::: Data to process :::

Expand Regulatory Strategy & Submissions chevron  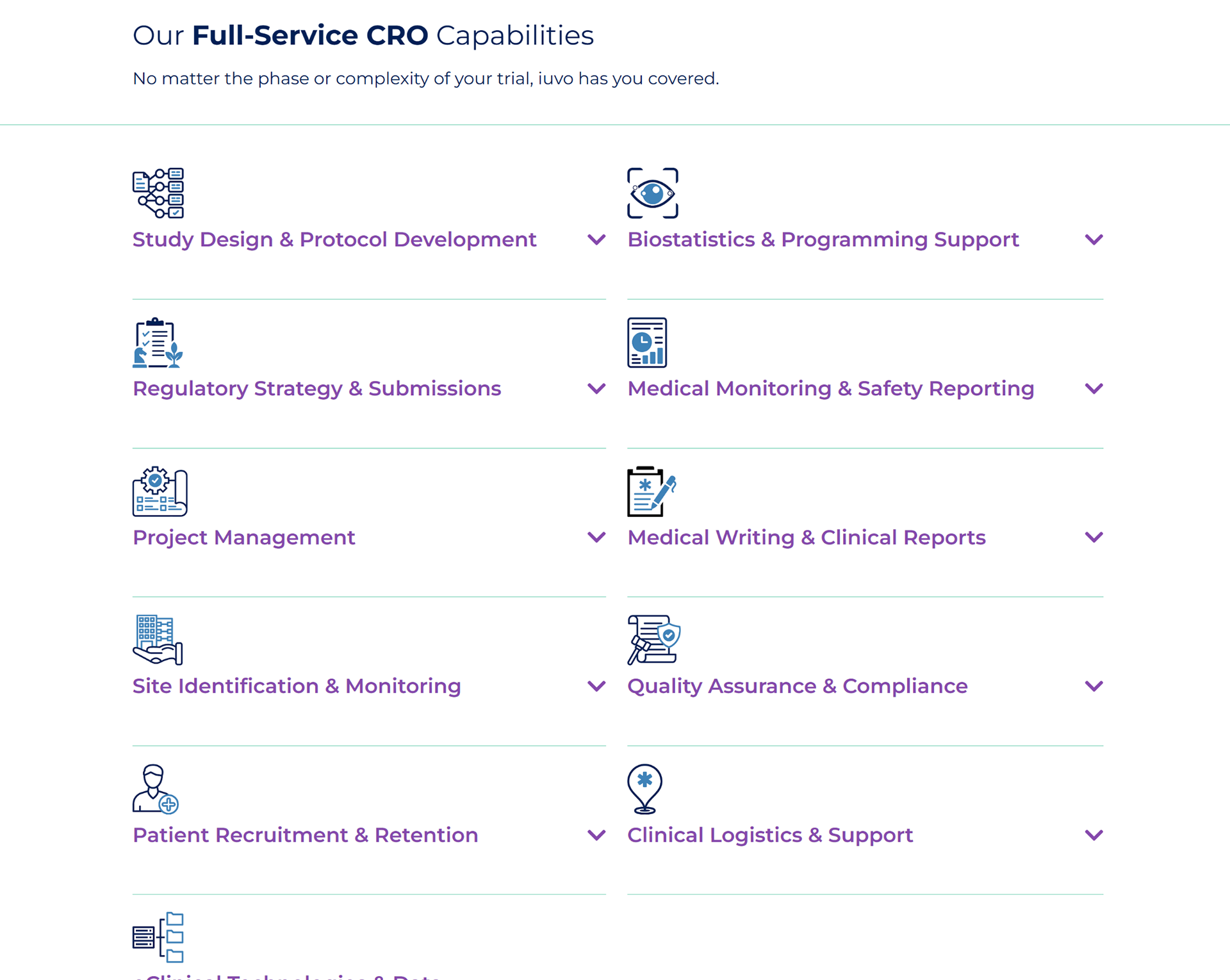click(x=596, y=389)
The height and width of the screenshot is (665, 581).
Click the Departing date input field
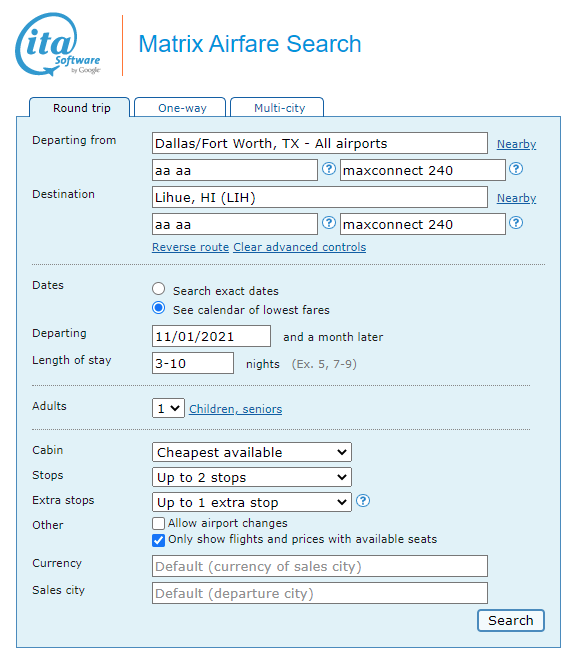click(211, 336)
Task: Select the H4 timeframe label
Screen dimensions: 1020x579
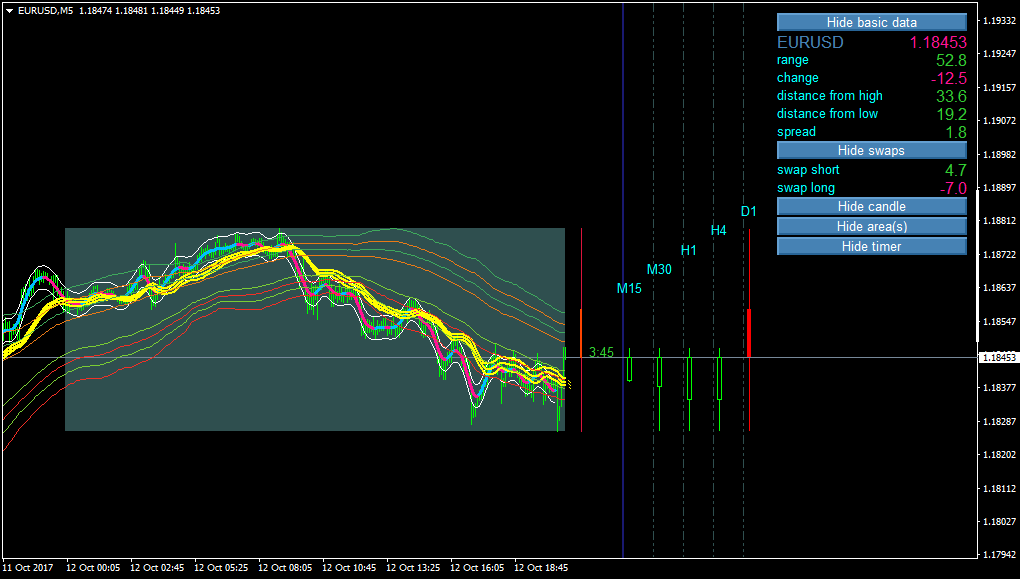Action: point(718,230)
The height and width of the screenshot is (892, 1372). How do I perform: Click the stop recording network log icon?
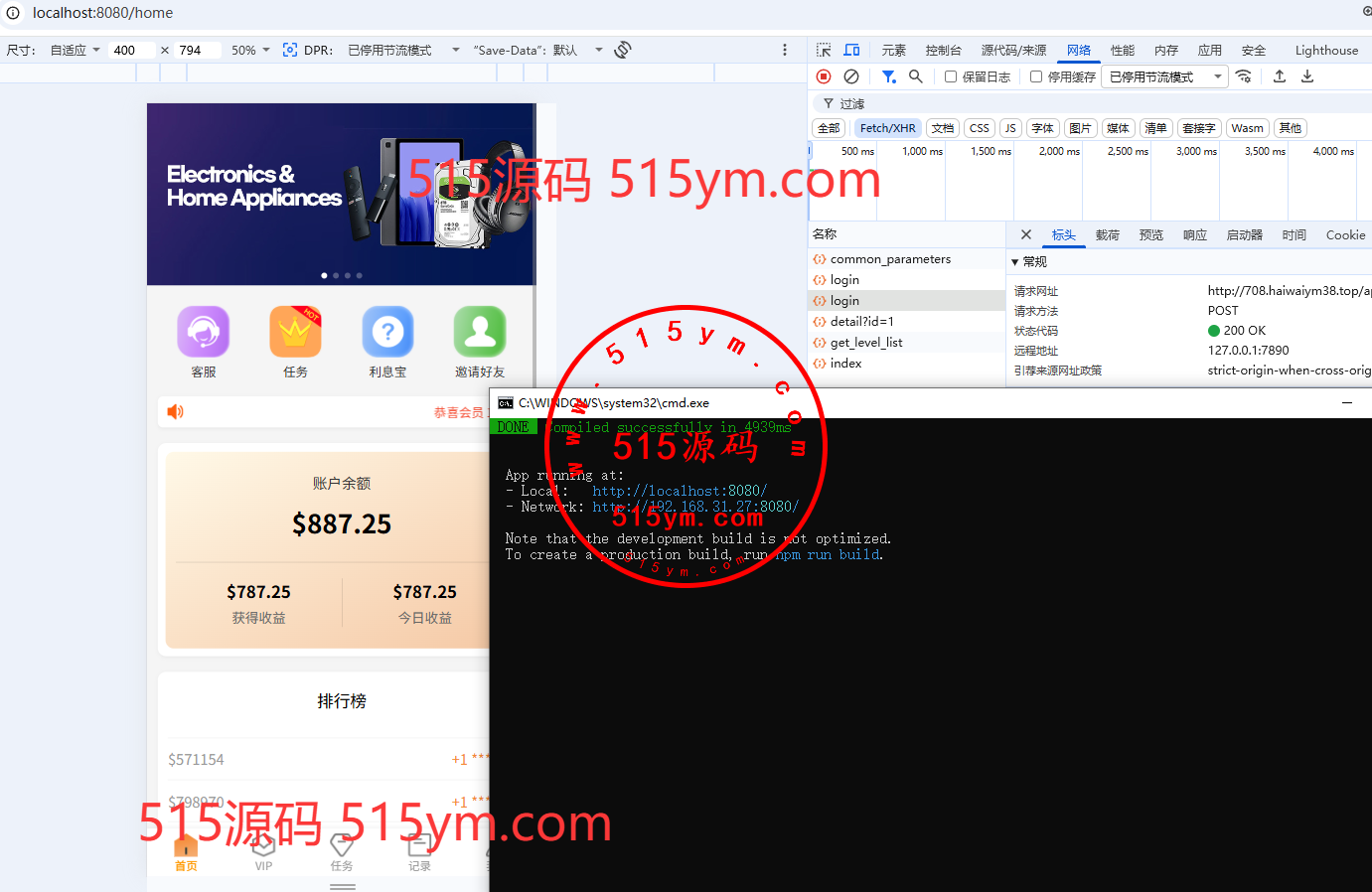(x=824, y=76)
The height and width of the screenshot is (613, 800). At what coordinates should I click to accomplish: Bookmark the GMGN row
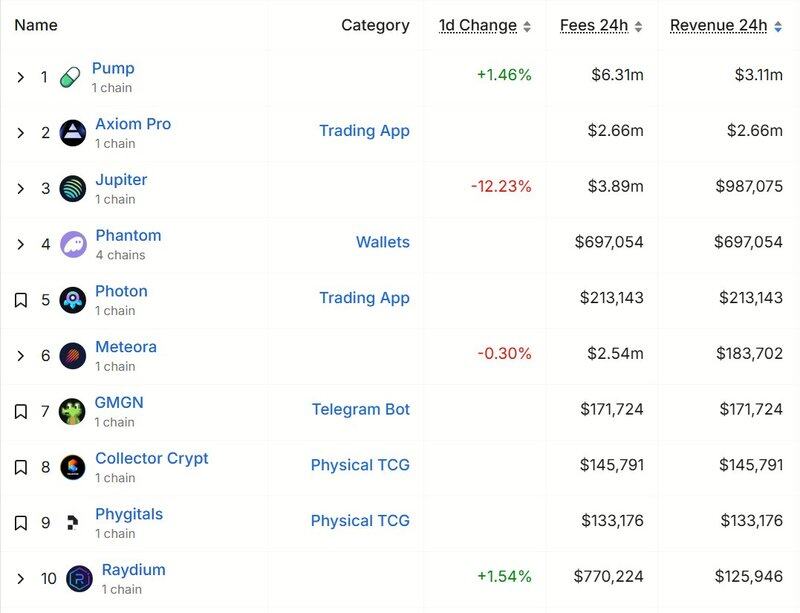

:::

### The task
Going from the line holding "The height and width of the screenshot is (892, 1372)." to the last line of the data above, reproduce every line exactly, both included, with the pictures omitted.

### Solution to this problem
The height and width of the screenshot is (892, 1372). How do I perform: Click the stop recording network log icon?
(x=824, y=76)
The height and width of the screenshot is (613, 800). At what coordinates should I click to accomplish: Bookmark the GMGN row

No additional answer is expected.